(Taiwan, ROC) --- Merek permen jelly terkenal Haribo belakangan ini menjadi sorotan setelah salah satu varian rasa cola mereka terdeteksi mengandung komponen ganja di Belanda.
Akibatnya, anak-anak yang mengonsumsi permen tersebut mengalami gejala pusing dan keluhan lainnya.
Produk Haribo sendiri hadir dalam berbagai varian dan kemasan. Menanggapi pemberitaan perihal adanya kandungan ganja pada salah satu varian rasa Haribo, otoritas Food and Drug Administration di Taiwan (FDA) menegaskan bahwa produk tersebut tidak diimpor ke Taiwan.
Meski demikian, banya warga yang tetap merasa khawatir. Mayoritas dari masyarakat menyatakan akan menghindari pembelian permen dari merek yang sama untuk sementara waktu.
Menurut laporan media asing, permen jelly yang terkontaminasi ganja di Belanda adalah salah satu batch dari produk bernama Happy Cola F!ZZ dengan tanggal kedaluwarsa hingga Januari tahun depan. Anak-anak yang mengonsumsinya mengalami gejala pusing dan beberapa bahkan harus dibawa ke rumah sakit. Setelah konfirmasi adanya kandungan ganja, otoritas Belanda segera menarik produk bermasalah tersebut dari peredaran.
Berita ini langsung memicu kekhawatiran di kalangan masyarakat Taiwan, mengingat produk Haribo tersedia luas di berbagai saluran distribusi dengan beragam varian.
Khusus untuk seri Happy Cola sendiri, kemasan berbeda-beda tergantung negara pemasarannya, termasuk varian rasa original yang umum ditemukan di Taiwan.

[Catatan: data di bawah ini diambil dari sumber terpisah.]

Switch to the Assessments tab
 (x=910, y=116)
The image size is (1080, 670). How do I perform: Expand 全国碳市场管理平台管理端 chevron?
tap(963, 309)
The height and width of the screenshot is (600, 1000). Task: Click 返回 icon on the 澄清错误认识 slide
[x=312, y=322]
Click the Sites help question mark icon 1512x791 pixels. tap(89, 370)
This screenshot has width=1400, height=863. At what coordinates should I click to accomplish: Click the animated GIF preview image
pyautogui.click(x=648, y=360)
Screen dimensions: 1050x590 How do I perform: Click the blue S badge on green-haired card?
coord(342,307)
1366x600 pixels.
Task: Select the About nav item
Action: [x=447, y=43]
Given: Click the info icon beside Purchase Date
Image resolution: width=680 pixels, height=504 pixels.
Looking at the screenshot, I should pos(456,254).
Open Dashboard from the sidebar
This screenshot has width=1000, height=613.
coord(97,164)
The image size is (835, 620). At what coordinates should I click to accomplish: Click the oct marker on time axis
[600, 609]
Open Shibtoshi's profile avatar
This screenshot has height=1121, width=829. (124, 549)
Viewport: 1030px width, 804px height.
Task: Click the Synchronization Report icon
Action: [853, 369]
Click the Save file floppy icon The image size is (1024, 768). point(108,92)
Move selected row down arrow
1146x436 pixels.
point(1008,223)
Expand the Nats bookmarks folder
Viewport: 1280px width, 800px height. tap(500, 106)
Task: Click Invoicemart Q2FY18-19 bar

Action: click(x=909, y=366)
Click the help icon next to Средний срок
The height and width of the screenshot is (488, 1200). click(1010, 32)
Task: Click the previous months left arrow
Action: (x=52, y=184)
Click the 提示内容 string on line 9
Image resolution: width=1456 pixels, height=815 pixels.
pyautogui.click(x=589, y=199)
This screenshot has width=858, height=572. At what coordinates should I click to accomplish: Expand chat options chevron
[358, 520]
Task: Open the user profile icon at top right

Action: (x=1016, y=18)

Varian rasa asam juga bisa ditemukan secara online, tetapi batch F!ZZ yang bermasalah tersebut dipastikan tidak memiliki catatan impor ke Taiwan. Meskipun demikian, tidak menutup kemungkinan produk tersebut bisa didapatkan melalui jalur online yang tidak terdeteksi, terutama mengingat kandungan ganja di dalamnya yang bisa menimbulkan gejala lebih parah pada anak-anak dibandingkan orang dewasa.
Menurut analisis medis, komponen yang terkandung dalam permen jelly tersebut kemungkinan adalah THC, yang dapat memberikan sensasi euphoria dan berpotensi menimbulkan kecanduan. Konsumsi jangka panjang dapat mempengaruhi perkembangan anak-anak. Saat ini, kepolisian Belanda sedang menyelidiki bagaimana ganja bisa tercampur ke dalam produk permen tersebut.
Lin Jin-fu (林金富), Wakil Direktur FDA Taiwan menyatakan, "Taiwan akan menghentikan sementara permohonan verifikasi impor untuk semua produk permen jelly dari pabrik Haribo di Jerman."
Meskipun insiden ini terjadi di Belanda, tetapi permen bermasalah tersebut diproduksi di pabrik Jerman. Haribo juga memiliki fasilitas produksi di berbagai negara termasuk Turki. Untuk memastikan keamanan konsumen, FDA Taiwan mengumumkan penghentian sementara impor seluruh produk Haribo tanpa batas waktu. Proses impor baru akan dilanjutkan setelah investigasi tuntas oleh produsen dan semua risiko telah dikesampingkan.